Tuesday, October 10, 2000

New park aims to revive history

By Walt Schaefer
The Cincinnati Enquirer

        BLUE ASH — From the early 1800s through the 1930s, Highland Grove lured families to picnic, to dance and to enjoy the park's rides.

        “Back then, it was second to Coney Island” in Cincinnati-area amusement park popularity, said Blue Ash City Manager Marvin Thompson.

        A two- to three-acre park will be created near the location of the old park. New Highland Grove Park will cost about $400,000 to develop and will be along the west side of Kenwood Road between Pfeiffer and Creek roads.

        “We purchased eight lots and homes for about $900,000 for the right of way needed for the Kenwood Road widening project, but there will be remaining property not used,” Mr. Thomp son said. “We have decided to build the park there — named and designed with the old-time park in mind.”

        Construction cannot begin until late next year after the road widening is finished. Completion is anticipated by Memorial Day, 2002.

        Mr. Thompson said the new park will be situated in what was the right of way of a railroad spur line used to bring patrons to the old park daily. The original park was owned by the Cincinnati Lebanon & Northern Railroad, and there was an old railroad station on the site.

        “The park will be passive in nature but will feature a nostalgic look reminiscent of the old railroad-owned park,” the city manager said.

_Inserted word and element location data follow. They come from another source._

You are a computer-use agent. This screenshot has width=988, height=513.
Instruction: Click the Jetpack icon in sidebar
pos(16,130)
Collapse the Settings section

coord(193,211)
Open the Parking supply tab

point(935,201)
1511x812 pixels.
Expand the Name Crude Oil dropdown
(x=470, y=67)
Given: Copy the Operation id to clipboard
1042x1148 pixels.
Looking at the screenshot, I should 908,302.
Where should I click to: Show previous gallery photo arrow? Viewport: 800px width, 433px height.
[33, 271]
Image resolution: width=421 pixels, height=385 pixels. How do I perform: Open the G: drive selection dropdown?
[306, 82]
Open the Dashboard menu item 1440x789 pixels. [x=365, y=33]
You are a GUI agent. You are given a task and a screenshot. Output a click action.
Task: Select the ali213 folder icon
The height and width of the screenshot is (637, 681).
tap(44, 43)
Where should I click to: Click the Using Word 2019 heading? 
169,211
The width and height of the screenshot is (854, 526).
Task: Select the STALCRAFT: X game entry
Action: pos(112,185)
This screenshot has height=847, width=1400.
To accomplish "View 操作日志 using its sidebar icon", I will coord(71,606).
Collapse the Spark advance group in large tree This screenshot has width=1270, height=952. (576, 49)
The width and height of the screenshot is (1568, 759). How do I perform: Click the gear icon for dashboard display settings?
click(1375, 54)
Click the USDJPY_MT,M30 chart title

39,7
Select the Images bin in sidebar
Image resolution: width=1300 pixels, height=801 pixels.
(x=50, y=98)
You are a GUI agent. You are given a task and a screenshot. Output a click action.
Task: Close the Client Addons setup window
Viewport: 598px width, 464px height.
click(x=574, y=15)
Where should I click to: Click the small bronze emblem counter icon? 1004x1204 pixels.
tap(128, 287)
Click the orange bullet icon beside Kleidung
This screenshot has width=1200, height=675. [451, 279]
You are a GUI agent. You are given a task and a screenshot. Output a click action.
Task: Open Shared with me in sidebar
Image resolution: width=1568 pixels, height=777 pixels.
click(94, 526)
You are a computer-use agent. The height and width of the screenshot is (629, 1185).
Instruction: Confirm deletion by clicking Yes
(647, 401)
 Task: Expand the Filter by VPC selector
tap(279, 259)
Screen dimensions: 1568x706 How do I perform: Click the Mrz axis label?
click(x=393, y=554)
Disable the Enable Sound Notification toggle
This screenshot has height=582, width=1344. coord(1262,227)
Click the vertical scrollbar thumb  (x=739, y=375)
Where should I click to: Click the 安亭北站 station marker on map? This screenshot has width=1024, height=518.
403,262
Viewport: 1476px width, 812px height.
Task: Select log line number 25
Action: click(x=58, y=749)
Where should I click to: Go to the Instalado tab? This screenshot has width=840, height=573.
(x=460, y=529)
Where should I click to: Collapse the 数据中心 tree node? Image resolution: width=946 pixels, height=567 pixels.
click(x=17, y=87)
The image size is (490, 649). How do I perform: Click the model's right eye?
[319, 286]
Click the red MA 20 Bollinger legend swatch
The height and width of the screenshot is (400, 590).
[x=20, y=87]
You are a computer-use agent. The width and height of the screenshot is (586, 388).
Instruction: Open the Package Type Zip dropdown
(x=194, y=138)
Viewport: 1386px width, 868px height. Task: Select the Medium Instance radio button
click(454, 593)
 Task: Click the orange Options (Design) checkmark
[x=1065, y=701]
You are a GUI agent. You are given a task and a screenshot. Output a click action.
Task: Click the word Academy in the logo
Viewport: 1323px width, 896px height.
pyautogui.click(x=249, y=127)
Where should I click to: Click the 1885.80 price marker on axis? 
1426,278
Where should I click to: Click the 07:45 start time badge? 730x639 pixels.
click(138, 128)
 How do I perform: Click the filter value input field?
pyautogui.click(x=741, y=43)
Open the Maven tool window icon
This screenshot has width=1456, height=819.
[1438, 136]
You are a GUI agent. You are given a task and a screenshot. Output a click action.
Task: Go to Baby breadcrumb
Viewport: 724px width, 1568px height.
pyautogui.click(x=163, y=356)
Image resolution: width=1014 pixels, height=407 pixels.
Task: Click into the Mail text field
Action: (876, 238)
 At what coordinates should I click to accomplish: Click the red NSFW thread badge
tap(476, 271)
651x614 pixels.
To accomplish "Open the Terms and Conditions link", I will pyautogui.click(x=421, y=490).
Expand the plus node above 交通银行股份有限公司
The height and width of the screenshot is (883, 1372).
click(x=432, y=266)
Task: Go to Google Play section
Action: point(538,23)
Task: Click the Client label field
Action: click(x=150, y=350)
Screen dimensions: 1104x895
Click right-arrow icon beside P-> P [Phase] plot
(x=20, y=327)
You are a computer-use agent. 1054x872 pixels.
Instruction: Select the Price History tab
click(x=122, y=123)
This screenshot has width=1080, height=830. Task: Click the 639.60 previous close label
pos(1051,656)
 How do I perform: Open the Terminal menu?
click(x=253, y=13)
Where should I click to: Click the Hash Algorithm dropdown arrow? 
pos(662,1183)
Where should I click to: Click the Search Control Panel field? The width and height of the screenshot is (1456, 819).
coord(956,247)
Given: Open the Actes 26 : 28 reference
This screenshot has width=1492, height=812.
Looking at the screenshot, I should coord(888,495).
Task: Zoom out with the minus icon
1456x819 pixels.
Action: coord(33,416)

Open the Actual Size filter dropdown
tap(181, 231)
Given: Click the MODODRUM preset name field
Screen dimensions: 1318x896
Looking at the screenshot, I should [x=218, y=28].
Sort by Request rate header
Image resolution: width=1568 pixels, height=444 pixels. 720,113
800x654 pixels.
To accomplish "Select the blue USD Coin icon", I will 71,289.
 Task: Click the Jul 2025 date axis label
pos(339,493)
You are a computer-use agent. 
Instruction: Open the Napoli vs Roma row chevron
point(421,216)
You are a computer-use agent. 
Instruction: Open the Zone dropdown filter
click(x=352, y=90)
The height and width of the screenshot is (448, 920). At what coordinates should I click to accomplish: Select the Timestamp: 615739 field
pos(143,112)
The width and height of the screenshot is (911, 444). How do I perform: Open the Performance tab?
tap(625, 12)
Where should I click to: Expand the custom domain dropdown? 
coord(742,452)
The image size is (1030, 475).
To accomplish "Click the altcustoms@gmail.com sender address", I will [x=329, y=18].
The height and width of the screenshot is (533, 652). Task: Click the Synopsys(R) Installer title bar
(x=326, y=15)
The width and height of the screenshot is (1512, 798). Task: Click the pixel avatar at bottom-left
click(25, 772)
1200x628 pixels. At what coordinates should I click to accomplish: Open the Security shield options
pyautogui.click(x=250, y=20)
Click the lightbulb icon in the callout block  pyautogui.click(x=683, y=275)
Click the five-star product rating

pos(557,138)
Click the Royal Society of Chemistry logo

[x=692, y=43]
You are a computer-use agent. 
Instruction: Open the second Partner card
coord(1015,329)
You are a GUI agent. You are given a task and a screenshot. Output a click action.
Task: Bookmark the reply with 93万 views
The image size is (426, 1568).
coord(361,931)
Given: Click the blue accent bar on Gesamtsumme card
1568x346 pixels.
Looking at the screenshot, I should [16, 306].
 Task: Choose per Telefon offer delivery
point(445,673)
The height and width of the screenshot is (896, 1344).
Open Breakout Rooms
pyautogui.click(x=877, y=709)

        Mayor Jim Sumner said park features will include a shelter designed as a railroad station, two gazebos built in a style reminiscent of gazebos at the old park.

        “Landscaping will include a ground-level flower bed clock similar to the clock that greeted visitors years ago at the original Coney Island,” the mayor said.

        “The thing I find most exciting about New Highland Grove Park is that it builds on Blue Ash's railroad heritage,” he said. “The original rail line is now owned by the Indiana & Ohio Railroad and it is still used. And it's a little-known fact that we once had an amusement park. So, we are building a wonderful park that brings together two elements of our community's history.”